## TRY IT
Retype the records exactly.

[Stored entries]

╔══

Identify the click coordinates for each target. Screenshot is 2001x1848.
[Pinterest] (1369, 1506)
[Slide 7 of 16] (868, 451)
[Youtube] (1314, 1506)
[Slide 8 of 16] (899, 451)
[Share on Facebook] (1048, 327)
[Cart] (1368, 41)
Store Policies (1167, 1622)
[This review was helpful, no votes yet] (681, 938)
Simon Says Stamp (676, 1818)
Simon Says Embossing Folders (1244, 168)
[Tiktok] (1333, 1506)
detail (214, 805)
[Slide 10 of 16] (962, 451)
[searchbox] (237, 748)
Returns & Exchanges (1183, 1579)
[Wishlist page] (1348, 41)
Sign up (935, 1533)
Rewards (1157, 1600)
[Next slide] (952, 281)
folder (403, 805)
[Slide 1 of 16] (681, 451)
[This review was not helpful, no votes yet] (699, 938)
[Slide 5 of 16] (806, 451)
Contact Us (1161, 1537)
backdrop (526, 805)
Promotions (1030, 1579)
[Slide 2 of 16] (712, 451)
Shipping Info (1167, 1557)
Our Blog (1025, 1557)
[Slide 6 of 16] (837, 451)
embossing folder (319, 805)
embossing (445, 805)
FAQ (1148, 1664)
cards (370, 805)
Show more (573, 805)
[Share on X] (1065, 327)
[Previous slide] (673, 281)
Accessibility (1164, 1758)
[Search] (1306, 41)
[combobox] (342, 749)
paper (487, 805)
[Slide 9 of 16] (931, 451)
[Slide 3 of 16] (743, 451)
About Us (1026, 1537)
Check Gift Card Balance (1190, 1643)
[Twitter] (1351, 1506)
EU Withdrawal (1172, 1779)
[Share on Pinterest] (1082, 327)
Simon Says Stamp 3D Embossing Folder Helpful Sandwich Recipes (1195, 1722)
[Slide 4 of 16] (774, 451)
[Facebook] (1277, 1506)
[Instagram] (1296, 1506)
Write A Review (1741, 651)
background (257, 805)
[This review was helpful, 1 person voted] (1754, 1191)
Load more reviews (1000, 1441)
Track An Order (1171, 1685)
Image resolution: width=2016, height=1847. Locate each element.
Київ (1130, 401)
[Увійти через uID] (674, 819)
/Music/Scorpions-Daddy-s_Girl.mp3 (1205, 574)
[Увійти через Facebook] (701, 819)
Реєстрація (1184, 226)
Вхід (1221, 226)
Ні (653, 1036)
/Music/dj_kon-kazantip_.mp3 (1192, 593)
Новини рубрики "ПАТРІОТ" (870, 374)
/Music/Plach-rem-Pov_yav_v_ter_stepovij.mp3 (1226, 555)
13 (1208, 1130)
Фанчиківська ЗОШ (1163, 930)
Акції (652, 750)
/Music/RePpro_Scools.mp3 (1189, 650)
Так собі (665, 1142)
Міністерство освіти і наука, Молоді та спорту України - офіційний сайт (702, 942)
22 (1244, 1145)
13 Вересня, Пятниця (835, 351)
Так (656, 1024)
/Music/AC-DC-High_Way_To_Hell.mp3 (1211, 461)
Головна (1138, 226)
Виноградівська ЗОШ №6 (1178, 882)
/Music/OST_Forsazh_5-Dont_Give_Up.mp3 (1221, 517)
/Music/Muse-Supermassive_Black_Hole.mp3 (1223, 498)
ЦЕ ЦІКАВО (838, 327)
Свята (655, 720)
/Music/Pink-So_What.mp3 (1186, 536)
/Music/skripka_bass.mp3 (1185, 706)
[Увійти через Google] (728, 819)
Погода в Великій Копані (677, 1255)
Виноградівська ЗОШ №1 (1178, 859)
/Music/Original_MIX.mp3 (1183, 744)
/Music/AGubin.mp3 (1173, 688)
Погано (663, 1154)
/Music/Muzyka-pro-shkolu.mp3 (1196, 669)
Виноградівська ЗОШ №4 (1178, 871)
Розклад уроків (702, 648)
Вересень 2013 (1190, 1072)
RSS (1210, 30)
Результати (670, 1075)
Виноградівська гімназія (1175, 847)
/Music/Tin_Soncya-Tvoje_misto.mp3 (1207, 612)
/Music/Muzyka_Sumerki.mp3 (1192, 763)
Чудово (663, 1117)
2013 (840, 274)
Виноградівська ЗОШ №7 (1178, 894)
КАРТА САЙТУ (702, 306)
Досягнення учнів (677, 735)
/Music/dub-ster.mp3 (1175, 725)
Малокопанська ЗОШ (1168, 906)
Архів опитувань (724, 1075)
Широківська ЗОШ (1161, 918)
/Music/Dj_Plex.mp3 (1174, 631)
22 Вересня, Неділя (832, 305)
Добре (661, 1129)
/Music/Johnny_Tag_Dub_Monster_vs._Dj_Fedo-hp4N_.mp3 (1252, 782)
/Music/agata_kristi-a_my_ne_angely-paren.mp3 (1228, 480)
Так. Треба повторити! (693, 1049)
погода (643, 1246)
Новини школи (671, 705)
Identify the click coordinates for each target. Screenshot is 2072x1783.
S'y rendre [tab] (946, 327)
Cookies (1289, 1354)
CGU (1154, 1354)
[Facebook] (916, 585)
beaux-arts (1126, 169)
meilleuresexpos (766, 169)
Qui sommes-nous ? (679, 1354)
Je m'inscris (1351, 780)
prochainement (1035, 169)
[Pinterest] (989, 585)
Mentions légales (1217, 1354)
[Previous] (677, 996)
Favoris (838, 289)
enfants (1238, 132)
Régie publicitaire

╚══

## RESULT
Identify the click coordinates for each target. Screenshot is 2001x1848.
[Pinterest] (1369, 1506)
[Slide 7 of 16] (868, 451)
[Youtube] (1314, 1506)
[Slide 8 of 16] (899, 451)
[Share on Facebook] (1048, 327)
[Cart] (1368, 41)
Store Policies (1167, 1622)
[This review was helpful, no votes yet] (681, 938)
Simon Says Stamp (676, 1818)
Simon Says Embossing Folders (1244, 168)
[Tiktok] (1333, 1506)
detail (214, 805)
[Slide 10 of 16] (962, 451)
[searchbox] (237, 748)
Returns & Exchanges (1183, 1579)
[Wishlist page] (1348, 41)
Sign up (935, 1533)
Rewards (1157, 1600)
[Next slide] (952, 281)
folder (403, 805)
[Slide 1 of 16] (681, 451)
[This review was not helpful, no votes yet] (699, 938)
[Slide 5 of 16] (806, 451)
Contact Us (1161, 1537)
backdrop (526, 805)
Promotions (1030, 1579)
[Slide 2 of 16] (712, 451)
Shipping Info (1167, 1557)
Our Blog (1025, 1557)
[Slide 6 of 16] (837, 451)
embossing folder (319, 805)
embossing (445, 805)
FAQ (1148, 1664)
cards (370, 805)
Show more (573, 805)
[Share on X] (1065, 327)
[Previous slide] (673, 281)
Accessibility (1164, 1758)
[Search] (1306, 41)
[combobox] (342, 749)
paper (487, 805)
[Slide 9 of 16] (931, 451)
[Slide 3 of 16] (743, 451)
About Us (1026, 1537)
Check Gift Card Balance (1190, 1643)
[Twitter] (1351, 1506)
EU Withdrawal (1172, 1779)
[Share on Pinterest] (1082, 327)
Simon Says Stamp 3D Embossing Folder Helpful Sandwich Recipes (1195, 1722)
[Slide 4 of 16] (774, 451)
[Facebook] (1277, 1506)
[Instagram] (1296, 1506)
Write A Review (1741, 651)
background (257, 805)
[This review was helpful, 1 person voted] (1754, 1191)
Load more reviews (1000, 1441)
Track An Order (1171, 1685)
Image resolution: width=2016, height=1847. Locate each element.
Київ (1130, 401)
[Увійти через uID] (674, 819)
/Music/Scorpions-Daddy-s_Girl.mp3 (1205, 574)
[Увійти через Facebook] (701, 819)
Реєстрація (1184, 226)
Вхід (1221, 226)
Ні (653, 1036)
/Music/dj_kon-kazantip_.mp3 (1192, 593)
Новини рубрики "ПАТРІОТ" (870, 374)
/Music/Plach-rem-Pov_yav_v_ter_stepovij.mp3 (1226, 555)
13 (1208, 1130)
Фанчиківська ЗОШ (1163, 930)
Акції (652, 750)
/Music/RePpro_Scools.mp3 (1189, 650)
Так собі (665, 1142)
Міністерство освіти і наука, Молоді та спорту України - офіційний сайт (702, 942)
22 (1244, 1145)
13 Вересня, Пятниця (835, 351)
Так (656, 1024)
/Music/AC-DC-High_Way_To_Hell.mp3 (1211, 461)
Головна (1138, 226)
Виноградівська ЗОШ №6 (1178, 882)
/Music/OST_Forsazh_5-Dont_Give_Up.mp3 (1221, 517)
/Music/Muse-Supermassive_Black_Hole.mp3 (1223, 498)
ЦЕ ЦІКАВО (838, 327)
Свята (655, 720)
/Music/Pink-So_What.mp3 (1186, 536)
/Music/skripka_bass.mp3 (1185, 706)
[Увійти через Google] (728, 819)
Погода в Великій Копані (677, 1255)
Виноградівська ЗОШ №1 (1178, 859)
/Music/Original_MIX.mp3 (1183, 744)
/Music/AGubin.mp3 (1173, 688)
Погано (663, 1154)
/Music/Muzyka-pro-shkolu.mp3 (1196, 669)
Виноградівська ЗОШ №4 (1178, 871)
Розклад уроків (702, 648)
Вересень 2013 (1190, 1072)
RSS (1210, 30)
Результати (670, 1075)
Виноградівська гімназія (1175, 847)
/Music/Tin_Soncya-Tvoje_misto.mp3 (1207, 612)
/Music/Muzyka_Sumerki.mp3 (1192, 763)
Чудово (663, 1117)
2013 (840, 274)
Виноградівська ЗОШ №7 (1178, 894)
КАРТА САЙТУ (702, 306)
Досягнення учнів (677, 735)
/Music/dub-ster.mp3 (1175, 725)
Малокопанська ЗОШ (1168, 906)
Архів опитувань (724, 1075)
Широківська ЗОШ (1161, 918)
/Music/Dj_Plex.mp3 (1174, 631)
22 Вересня, Неділя (832, 305)
Добре (661, 1129)
/Music/Johnny_Tag_Dub_Monster_vs._Dj_Fedo-hp4N_.mp3 (1252, 782)
/Music/agata_kristi-a_my_ne_angely-paren.mp3 (1228, 480)
Так. Треба повторити! (693, 1049)
погода (643, 1246)
Новини школи (671, 705)
Identify the click coordinates for each target. Screenshot is 2072x1783.
S'y rendre [tab] (946, 327)
Cookies (1289, 1354)
CGU (1154, 1354)
[Facebook] (916, 585)
beaux-arts (1126, 169)
meilleuresexpos (766, 169)
Qui sommes-nous ? (679, 1354)
Je m'inscris (1351, 780)
prochainement (1035, 169)
[Pinterest] (989, 585)
Mentions légales (1217, 1354)
[Previous] (677, 996)
Favoris (838, 289)
enfants (1238, 132)
Régie publicitaire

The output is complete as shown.